To achieve this, I employed two strategies:
- Buffering: The simplest option was to collect operations in a buffer, and only combine them once it reached a threshold. This worked well in our collaboration code where operations were already collected in-memory and periodically sent to the server via a websocket message.
- Just-in-time composition Operations collected for undo can be read at any time, so waiting to reach a threshold wouldn't work. Instead, we collect them in a buffer and compose them only when they are read. This kept the undo code's external interface unchanged, which was crucial to minimizing the wider impact.

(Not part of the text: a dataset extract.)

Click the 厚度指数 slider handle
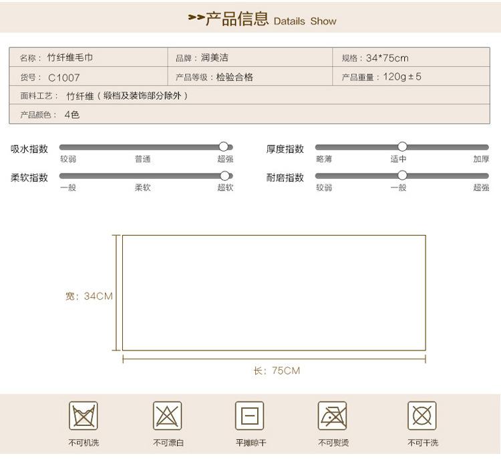Image resolution: width=501 pixels, height=466 pixels. coord(402,147)
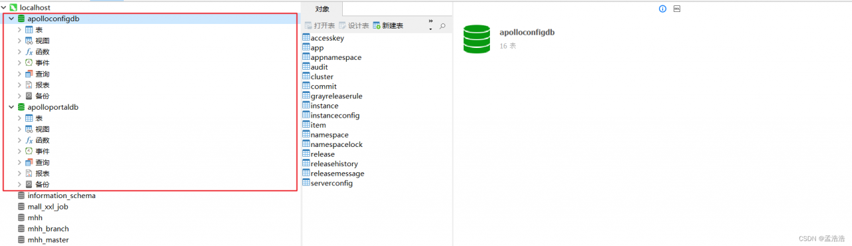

With these two techniques in place, performance improved dramatically — getting the full benefits of the new, optimized O(n) algorithm. Now, it's possible to smoothly drag hundreds of shapes around the canvas without noticeable lag.
Unexpected consequences
With our whiteboard code now much more performant, I ran into an unexpected problem — dragging a large group of shapes caused the websocket connection to drop. It turned out that we had a 1mb limit on the size of websocket messages, which we'd never reached. But the increased client-side performance made the browser suddenly capable of producing operations much faster than before. While we could have safely increased the server's limit, we chose to implement a corresponding client-side limit to keep websocket message size in check.
Takeaways
When optimizing performance, there's almost never a silver bullet. Even in this case where we quickly identified an inefficient algorithm, addressing it did not solve the issue completely — the biggest gains came from the comparatively mundane change to defer a function call. In these types of situations, the key is to stay curious, focus on the measurable impact of your work, and always take an iterative approach to improving your code.
You might also be wondering why we didn't write more performant code in the first place. And that's a fair question! When the code was initially written, performance wasn't an issue — that only became a problem much later when people started creating more complex whiteboards. Time spent upfront on optimization could have been wasted if our product evolved in a different way, so deferring this work helped us to build a Minimum Lovable Product sooner. That said, it's worthwhile to keep concepts like computational complexity in mind, so long as it doesn't lead to increased code complexity and development time.
Finally, it's worth noting that having well-written unit tests was critical to refactoring the original algorithm with confidence. Having the algorithm contained in a pure function with a simple interface made testing a breeze, because the tests only had to consider the inputs and outputs, with no changes needed when we refactored the implementation.